▽
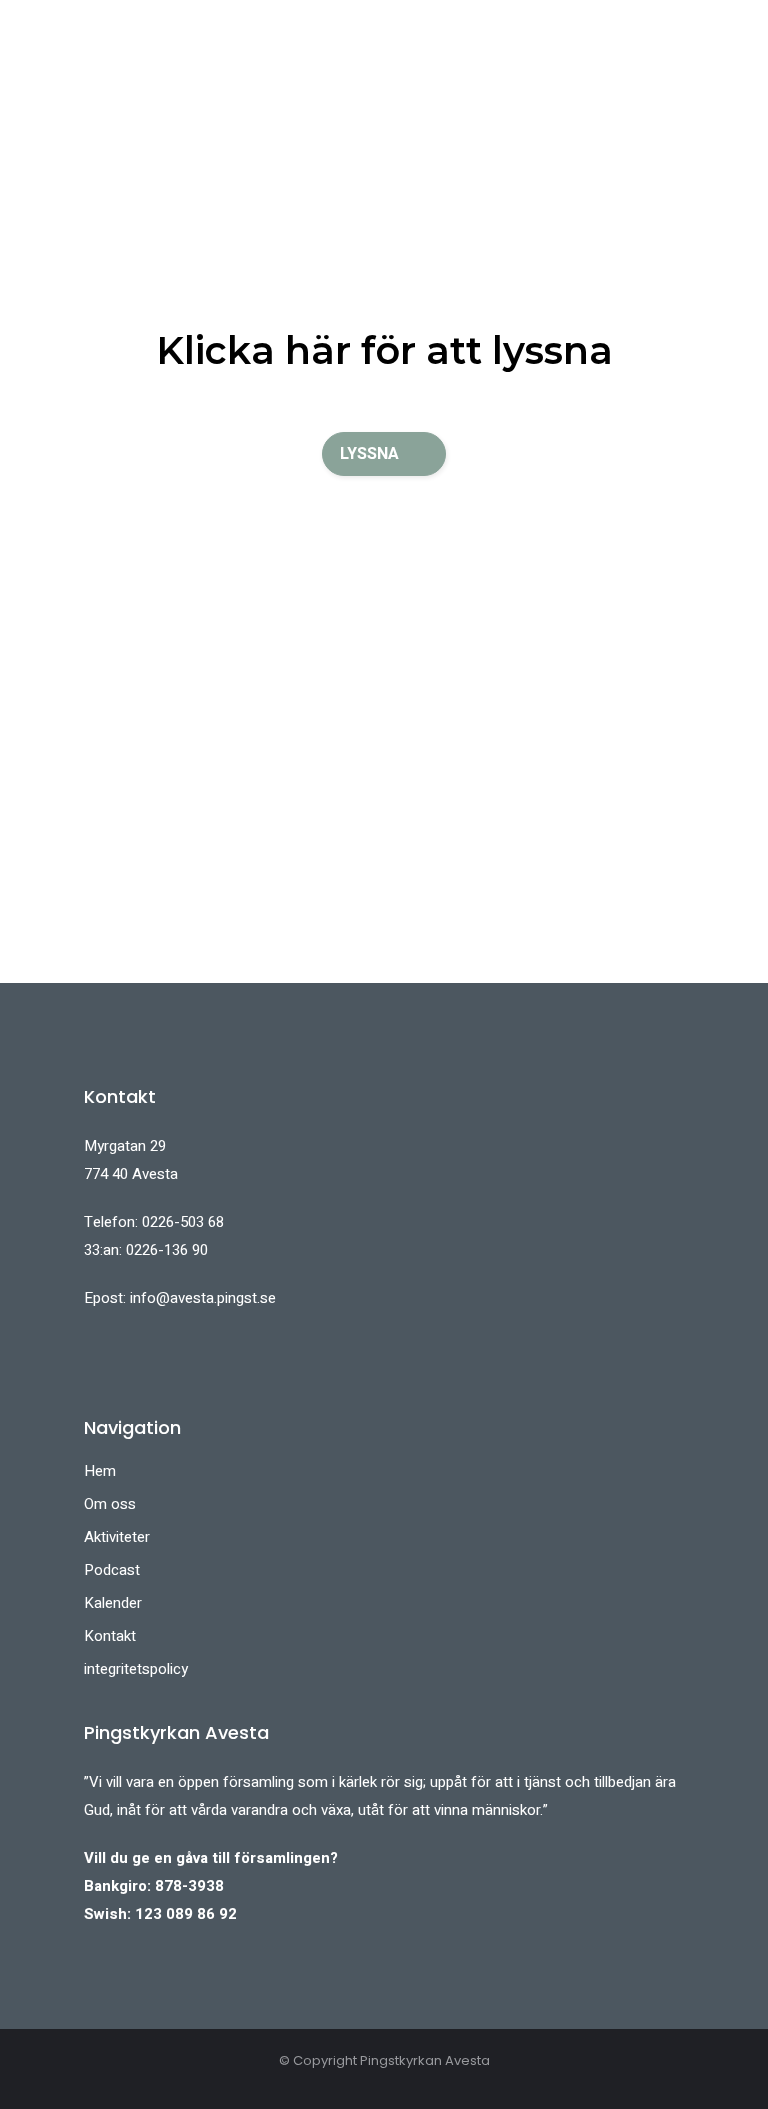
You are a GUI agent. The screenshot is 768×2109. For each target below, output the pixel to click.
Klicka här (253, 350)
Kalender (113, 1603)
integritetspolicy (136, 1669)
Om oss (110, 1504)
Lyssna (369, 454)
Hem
△
▽
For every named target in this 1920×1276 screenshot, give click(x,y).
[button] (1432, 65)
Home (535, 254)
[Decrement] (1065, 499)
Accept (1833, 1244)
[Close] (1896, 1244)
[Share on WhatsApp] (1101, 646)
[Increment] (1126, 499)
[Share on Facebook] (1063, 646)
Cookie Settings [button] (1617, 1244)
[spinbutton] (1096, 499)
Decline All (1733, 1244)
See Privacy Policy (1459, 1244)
△
Your assignment:
Check each line above for the string "screenshot" and return those that contain it.

Response to the task:
You are a GUI agent. The screenshot is 768×2109. For each target below, output the pixel to click.
For every named target in this 1920×1276 screenshot, give click(x,y).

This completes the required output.